2) John Francis Coyle: 1916 – To the Western Front

Having arrived at Alexandria, Egypt (aboard the HMT “Tunisia”), from Mudros Harbour on the 2nd of January, 1916, we have to believe that the boys (now men) of Gallipoli were looking for some other kind of action. Consequently John Coyle (like all the other Anzacs) was out to party and was marked as AWOL “absent without leave” often during his time in Egypt. Succumbing to the exotic delights of Cairo, and a drink or two, is on just about every soldiers record of the time.

There is very little other detail in the war records of the five months spent between the main camps in Egypt. The Australian Army (AIF) was being reworked into larger Divisions in preparation for the battles ahead against the German Army on the Western Front. The 13th Battalion was amalgamated into the 45th Battalion – to then be comprised of the Gallipoli veterans, newly arrived reinforcements and those expected to join the ranks in France later on.

Private Edward Lynch in his book “Somme Mud” describes his part in the First World War from that perspective – having joined the 45th in France at the end of 1916. The first of the AIF was sent off in March with the rest to follow in the first week of June, 1916. These first  ANZACs probably had no idea of what kind of hell they faced in the main European war fields.

troops on the march - Egypt

 JFC sailed from Alexandria, Egypt with the 45th Battalion on the “Kinfauns Castle” – which was described as “a very comfortable ship”.  The company embarked on the 2nd June, 1916 and arrived in Marseilles, souther France on the 8th.

On the day after that the 45th Batt left by train for a 60 hour journey through France stopping only for hot water & basic supplies at various towns. “The journey was a long one, the troops being in the train for between sixty and seventy hours; but its tediousness was relieved by the beauty of the French countryside, which was all the more welcome to men who had spent so many months on the edge of the desert.”

Arriving at BAILLEUL on the 11th of June they were billeted in barns and proceeded to complete further training & receive lectures on bayonet fighting, grenade attacks, defensive measures against gas attacks, etc. It is assumed they were kept busy with preparations as they were soon to relieve the British and 1st Anzacs already in action and suffering badly on the Somme battlefields.

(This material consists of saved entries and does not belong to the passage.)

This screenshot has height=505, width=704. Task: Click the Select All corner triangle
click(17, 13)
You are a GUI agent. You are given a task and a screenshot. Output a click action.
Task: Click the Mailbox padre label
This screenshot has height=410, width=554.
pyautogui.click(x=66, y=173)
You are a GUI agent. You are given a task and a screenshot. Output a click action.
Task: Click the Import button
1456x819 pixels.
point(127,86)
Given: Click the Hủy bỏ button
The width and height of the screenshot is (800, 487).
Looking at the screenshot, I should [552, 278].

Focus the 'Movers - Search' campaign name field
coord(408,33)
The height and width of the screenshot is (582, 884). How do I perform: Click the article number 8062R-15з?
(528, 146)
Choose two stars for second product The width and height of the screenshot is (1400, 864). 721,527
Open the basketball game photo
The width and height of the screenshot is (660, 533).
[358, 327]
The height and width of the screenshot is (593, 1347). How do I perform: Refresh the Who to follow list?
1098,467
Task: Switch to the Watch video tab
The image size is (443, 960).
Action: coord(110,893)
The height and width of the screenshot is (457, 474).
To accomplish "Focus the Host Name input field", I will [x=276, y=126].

The daily records (War Diary) for the 45th Battalion do not list any details when stationed in BAILLEUL.  In the next few days after that, his record states that John Coyle was transferred to the 12th Machine Gun Company (stationed in the same area- having also travelled from Egypt) – effective from the 1st July, 1916.

[The 12th Machine Gun Company served as an adjunct to the 12th Brigade, supporting the actions on the front and in reserve, of the 45th, 46th, 47th & 48th Battalions. The official War Diary of the 12th MG Coy is sometimes a little dense & obscure. There is more information to be gained within the books and recollections of members of the above Battalions.]

The whole of the 4th Division was swiftly moved into action from late July to early August in the POZIERES region. The fresh men knew only from accounts that they were marching into a hell of destructive bombardment and the horror of shrapnel and gas shelling.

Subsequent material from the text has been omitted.